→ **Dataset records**

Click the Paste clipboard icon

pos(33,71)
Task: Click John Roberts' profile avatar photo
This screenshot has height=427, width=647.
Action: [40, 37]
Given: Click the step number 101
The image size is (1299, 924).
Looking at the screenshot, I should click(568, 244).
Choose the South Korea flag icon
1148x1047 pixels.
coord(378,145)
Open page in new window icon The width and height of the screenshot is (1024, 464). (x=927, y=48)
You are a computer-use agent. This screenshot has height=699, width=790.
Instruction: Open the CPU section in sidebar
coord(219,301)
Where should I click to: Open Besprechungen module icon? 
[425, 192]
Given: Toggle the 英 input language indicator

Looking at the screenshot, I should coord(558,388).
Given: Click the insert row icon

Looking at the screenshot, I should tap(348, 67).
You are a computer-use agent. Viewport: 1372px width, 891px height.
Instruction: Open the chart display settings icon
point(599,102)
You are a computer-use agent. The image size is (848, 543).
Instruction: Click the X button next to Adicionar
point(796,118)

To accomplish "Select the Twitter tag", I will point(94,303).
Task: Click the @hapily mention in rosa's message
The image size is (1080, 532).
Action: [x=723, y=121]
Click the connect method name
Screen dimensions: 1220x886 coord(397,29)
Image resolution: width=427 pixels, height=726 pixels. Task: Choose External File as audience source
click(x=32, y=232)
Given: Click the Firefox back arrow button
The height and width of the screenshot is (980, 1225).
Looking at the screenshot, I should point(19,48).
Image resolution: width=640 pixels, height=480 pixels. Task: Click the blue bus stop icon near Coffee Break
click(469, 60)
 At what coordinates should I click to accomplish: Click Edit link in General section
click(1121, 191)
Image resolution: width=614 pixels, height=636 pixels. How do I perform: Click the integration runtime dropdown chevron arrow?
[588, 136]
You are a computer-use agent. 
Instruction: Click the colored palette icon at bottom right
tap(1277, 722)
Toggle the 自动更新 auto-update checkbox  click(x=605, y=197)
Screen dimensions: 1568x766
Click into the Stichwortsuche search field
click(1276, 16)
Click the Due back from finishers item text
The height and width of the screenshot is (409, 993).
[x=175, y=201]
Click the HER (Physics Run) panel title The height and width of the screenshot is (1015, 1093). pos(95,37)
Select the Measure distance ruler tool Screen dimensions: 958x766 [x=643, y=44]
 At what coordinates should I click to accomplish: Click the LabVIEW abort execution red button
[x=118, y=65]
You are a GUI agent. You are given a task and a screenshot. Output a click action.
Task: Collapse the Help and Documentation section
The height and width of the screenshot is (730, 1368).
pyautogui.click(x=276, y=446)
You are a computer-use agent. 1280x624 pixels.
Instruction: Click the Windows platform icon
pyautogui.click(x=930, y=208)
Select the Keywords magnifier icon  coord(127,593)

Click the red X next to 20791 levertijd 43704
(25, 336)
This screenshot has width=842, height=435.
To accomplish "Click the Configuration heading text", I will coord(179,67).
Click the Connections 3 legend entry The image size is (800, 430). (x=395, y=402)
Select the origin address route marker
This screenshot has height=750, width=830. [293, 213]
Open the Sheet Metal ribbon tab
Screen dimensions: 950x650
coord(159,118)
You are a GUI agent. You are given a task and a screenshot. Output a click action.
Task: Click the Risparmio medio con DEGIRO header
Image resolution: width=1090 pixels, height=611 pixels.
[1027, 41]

→ **What the task requires**
Your task is to give the records above again, exactly.

→ **Solution to the exercise**
Click the Paste clipboard icon

pos(33,71)
Task: Click John Roberts' profile avatar photo
This screenshot has height=427, width=647.
Action: [40, 37]
Given: Click the step number 101
The image size is (1299, 924).
Looking at the screenshot, I should click(568, 244).
Choose the South Korea flag icon
1148x1047 pixels.
coord(378,145)
Open page in new window icon The width and height of the screenshot is (1024, 464). (x=927, y=48)
You are a computer-use agent. This screenshot has height=699, width=790.
Instruction: Open the CPU section in sidebar
coord(219,301)
Where should I click to: Open Besprechungen module icon? 
[425, 192]
Given: Toggle the 英 input language indicator

Looking at the screenshot, I should coord(558,388).
Given: Click the insert row icon

Looking at the screenshot, I should tap(348, 67).
You are a computer-use agent. Viewport: 1372px width, 891px height.
Instruction: Open the chart display settings icon
point(599,102)
You are a computer-use agent. The image size is (848, 543).
Instruction: Click the X button next to Adicionar
point(796,118)

To accomplish "Select the Twitter tag", I will point(94,303).
Task: Click the @hapily mention in rosa's message
The image size is (1080, 532).
Action: [x=723, y=121]
Click the connect method name
Screen dimensions: 1220x886 coord(397,29)
Image resolution: width=427 pixels, height=726 pixels. Task: Choose External File as audience source
click(x=32, y=232)
Given: Click the Firefox back arrow button
The height and width of the screenshot is (980, 1225).
Looking at the screenshot, I should point(19,48).
Image resolution: width=640 pixels, height=480 pixels. Task: Click the blue bus stop icon near Coffee Break
click(469, 60)
 At what coordinates should I click to accomplish: Click Edit link in General section
click(1121, 191)
Image resolution: width=614 pixels, height=636 pixels. How do I perform: Click the integration runtime dropdown chevron arrow?
[588, 136]
You are a computer-use agent. 
Instruction: Click the colored palette icon at bottom right
tap(1277, 722)
Toggle the 自动更新 auto-update checkbox  click(x=605, y=197)
Screen dimensions: 1568x766
Click into the Stichwortsuche search field
click(1276, 16)
Click the Due back from finishers item text
The height and width of the screenshot is (409, 993).
[x=175, y=201]
Click the HER (Physics Run) panel title The height and width of the screenshot is (1015, 1093). pos(95,37)
Select the Measure distance ruler tool Screen dimensions: 958x766 [x=643, y=44]
 At what coordinates should I click to accomplish: Click the LabVIEW abort execution red button
[x=118, y=65]
You are a GUI agent. You are given a task and a screenshot. Output a click action.
Task: Collapse the Help and Documentation section
The height and width of the screenshot is (730, 1368).
pyautogui.click(x=276, y=446)
You are a computer-use agent. 1280x624 pixels.
Instruction: Click the Windows platform icon
pyautogui.click(x=930, y=208)
Select the Keywords magnifier icon  coord(127,593)

Click the red X next to 20791 levertijd 43704
(25, 336)
This screenshot has width=842, height=435.
To accomplish "Click the Configuration heading text", I will coord(179,67).
Click the Connections 3 legend entry The image size is (800, 430). (x=395, y=402)
Select the origin address route marker
This screenshot has height=750, width=830. [293, 213]
Open the Sheet Metal ribbon tab
Screen dimensions: 950x650
coord(159,118)
You are a GUI agent. You are given a task and a screenshot. Output a click action.
Task: Click the Risparmio medio con DEGIRO header
Image resolution: width=1090 pixels, height=611 pixels.
[1027, 41]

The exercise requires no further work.